- Material provided -
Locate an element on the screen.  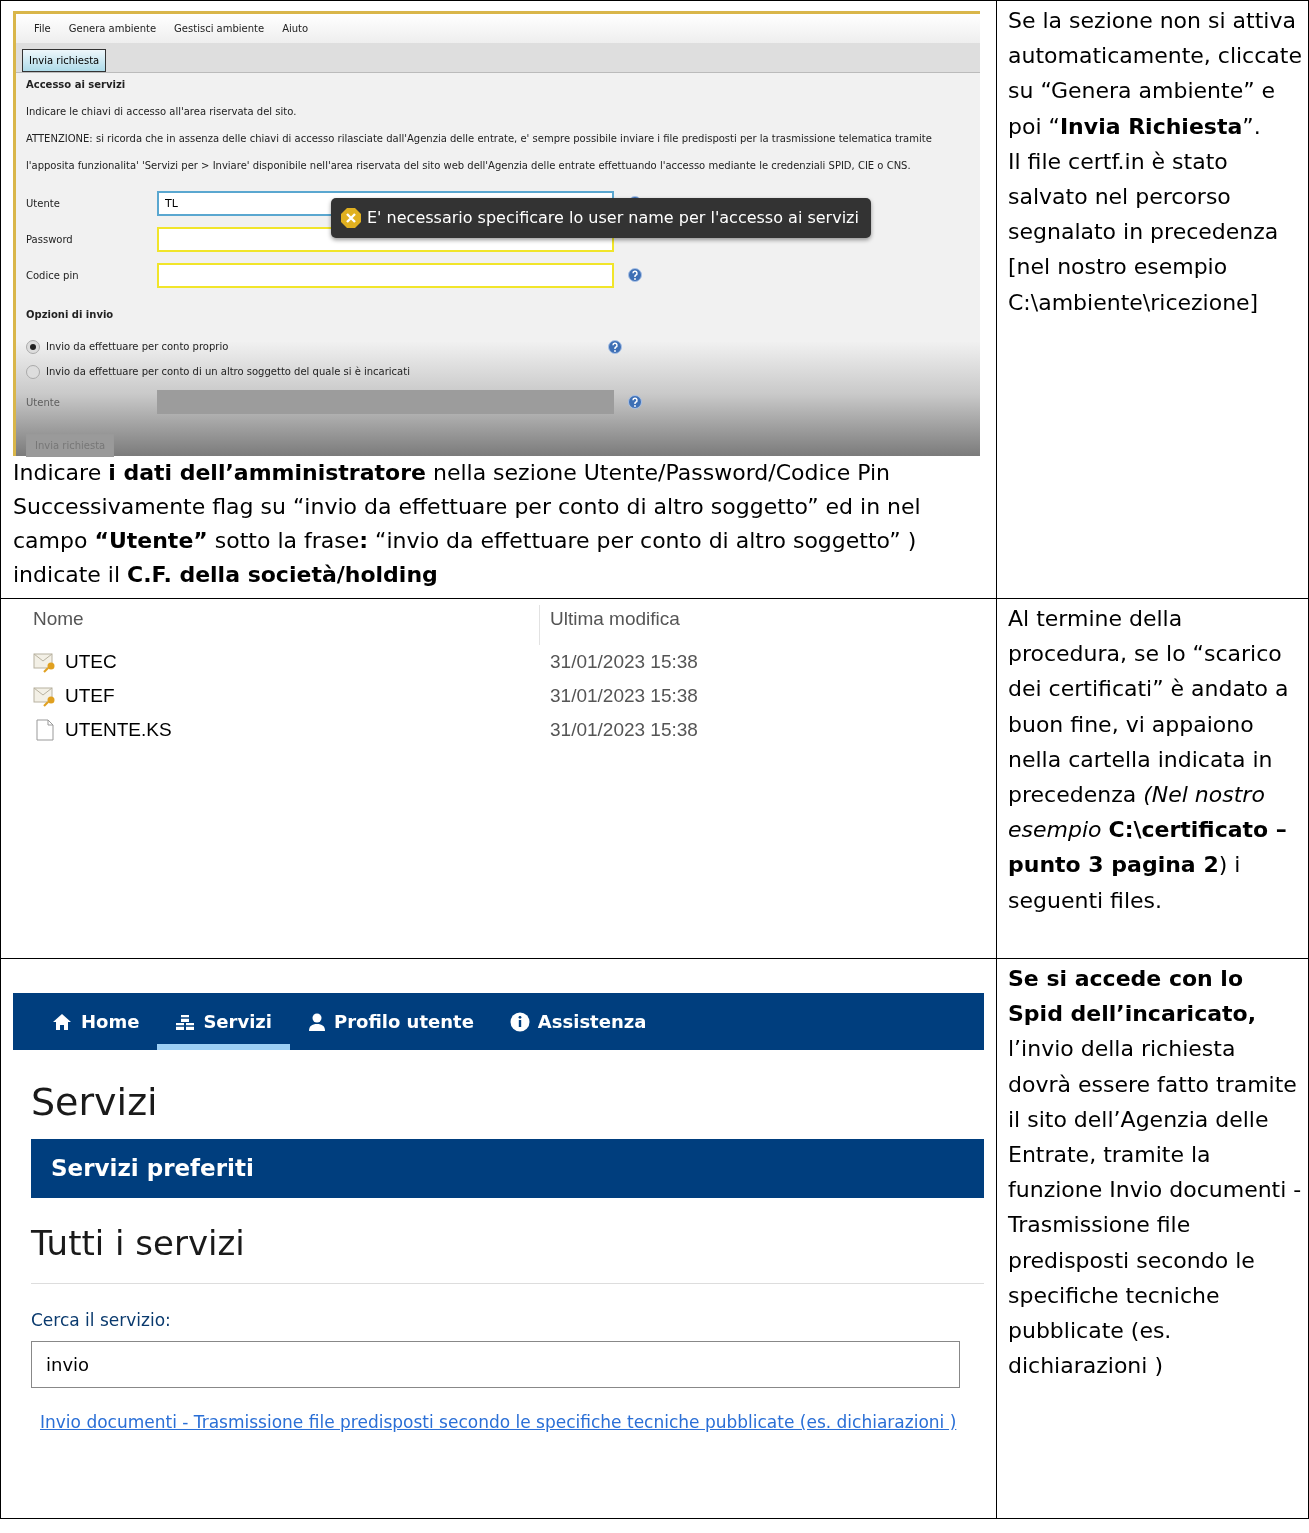
intro-text: Indicare le chiavi di accesso all'area riservata del sito. is located at coordinates (162, 112).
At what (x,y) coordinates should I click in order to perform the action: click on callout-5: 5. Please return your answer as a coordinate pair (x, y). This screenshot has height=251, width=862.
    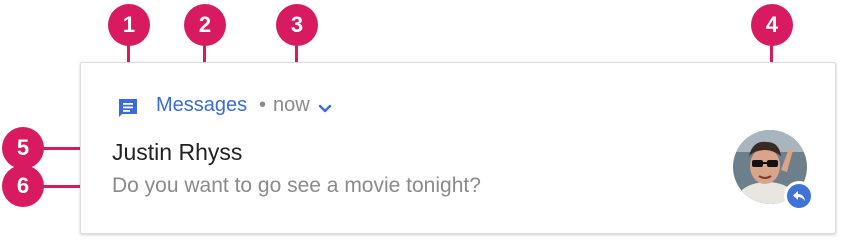
    Looking at the image, I should click on (23, 148).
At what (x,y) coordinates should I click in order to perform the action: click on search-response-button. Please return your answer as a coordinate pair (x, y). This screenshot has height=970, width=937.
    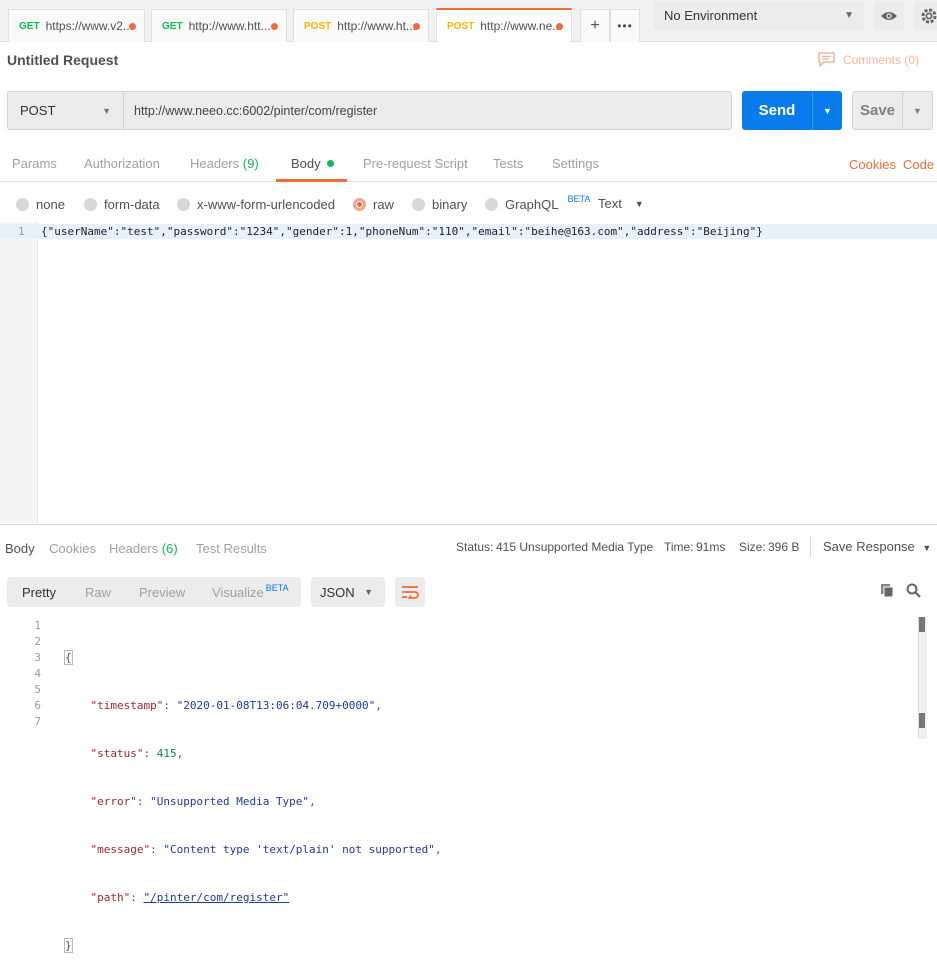
    Looking at the image, I should click on (914, 592).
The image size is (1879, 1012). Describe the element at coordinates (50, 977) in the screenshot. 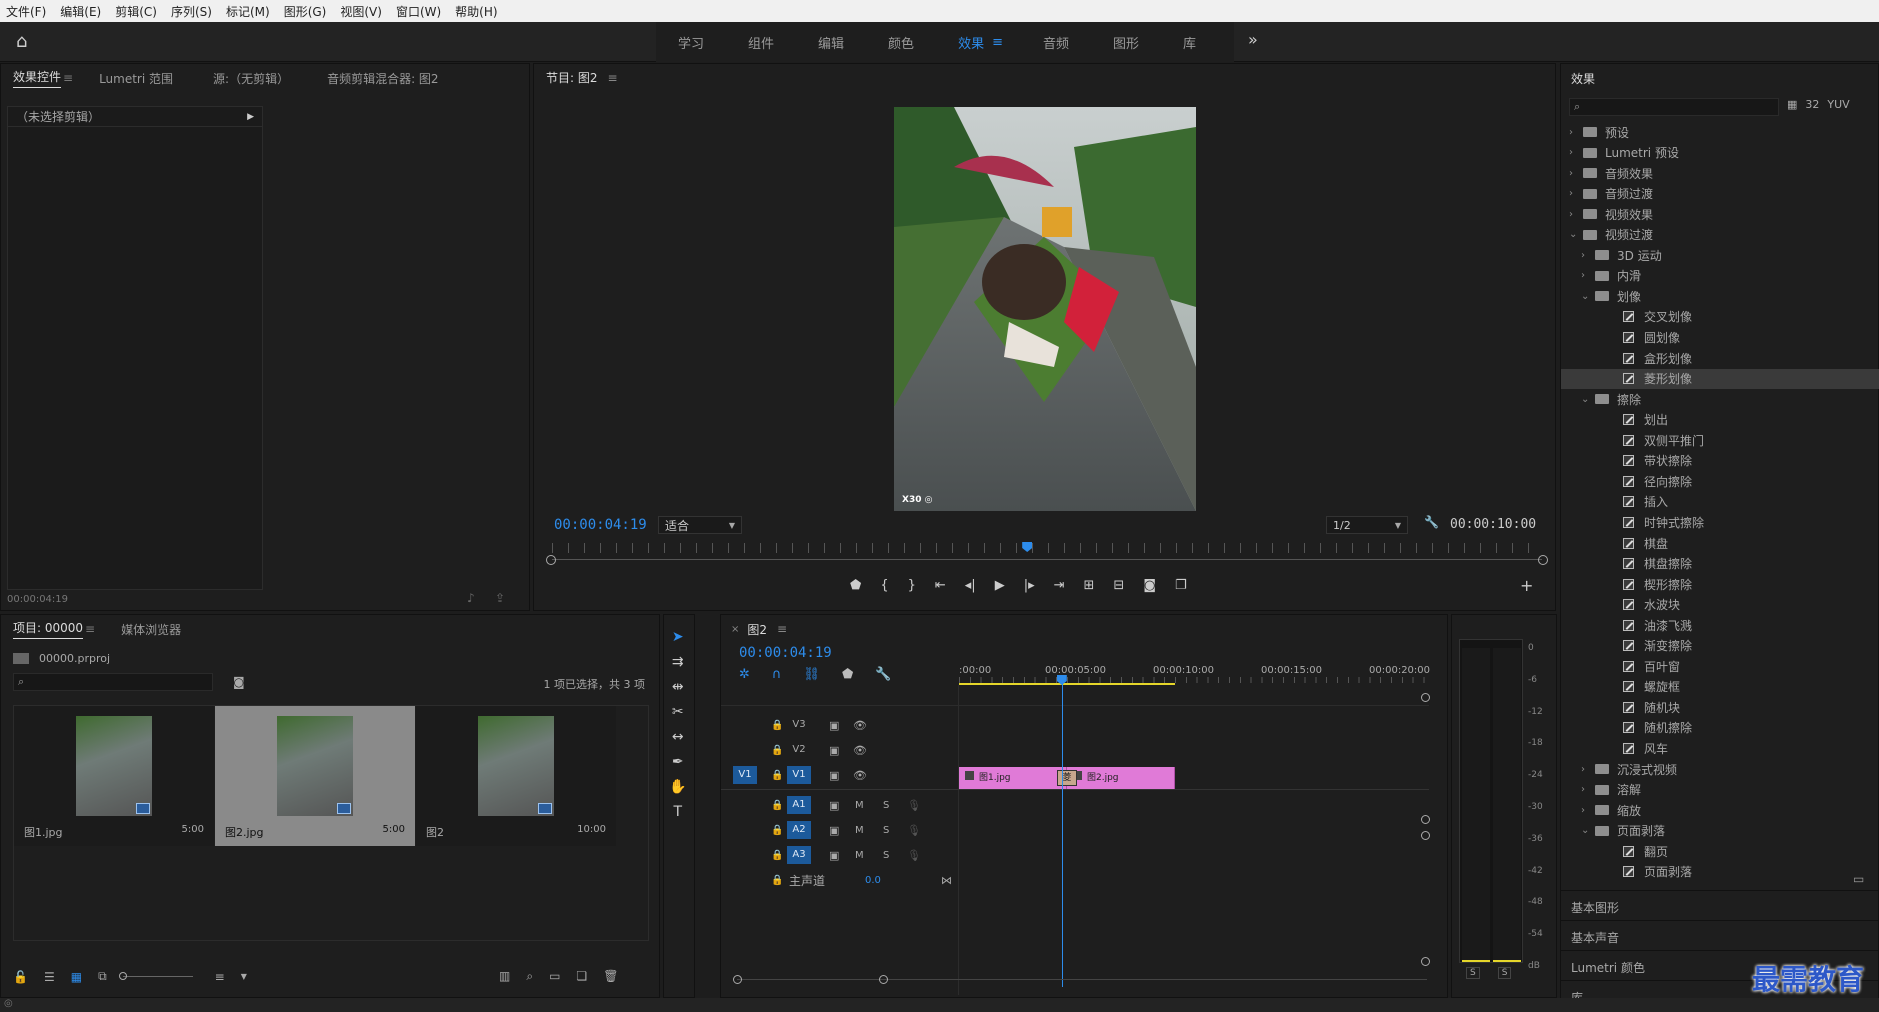

I see `list-view-icon: ☰` at that location.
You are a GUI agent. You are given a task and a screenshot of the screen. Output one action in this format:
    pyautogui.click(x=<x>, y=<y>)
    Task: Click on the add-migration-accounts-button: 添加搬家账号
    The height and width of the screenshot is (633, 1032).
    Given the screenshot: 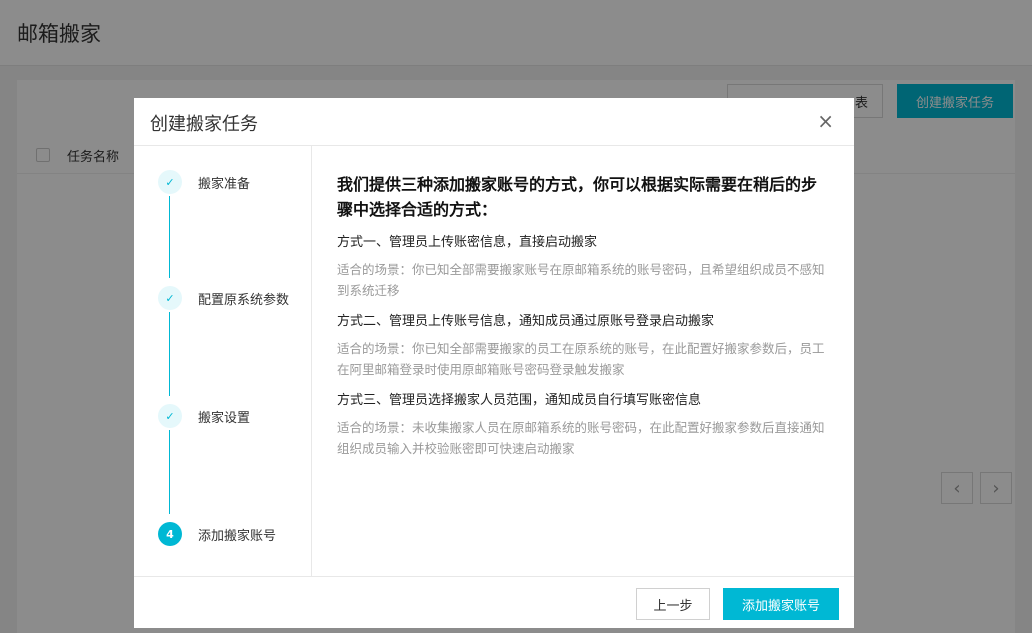 What is the action you would take?
    pyautogui.click(x=781, y=604)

- Description of the task -
Can you convert the stretch of items above, from the start through the line containing "at that location.", into a Markdown table with the columns Row and Item line? Number each row, skip blank lines, and leave the pictures out.

- Answer section -
| Row | Item line |
|---|---|
| 1 | Locate an element on the screen.   |
| 2 | intro-text: Indicare le chiavi di accesso all'area riservata del sito. is located at coordinates (162, 112). |
| 3 | At what (x,y) coordinates should I click in order to perform the action: click on callout-5: 5. Please return your answer as a coordinate pair (x, y). This screenshot has height=251, width=862. |
| 4 |     Looking at the image, I should click on (23, 148). |
| 5 | At what (x,y) coordinates should I click in order to perform the action: click on search-response-button. Please return your answer as a coordinate pair (x, y). This screenshot has height=970, width=937. |
| 6 |     Looking at the image, I should click on (914, 592). |
| 7 | The image size is (1879, 1012). Describe the element at coordinates (50, 977) in the screenshot.  |
| 8 | I see `list-view-icon: ☰` at that location. |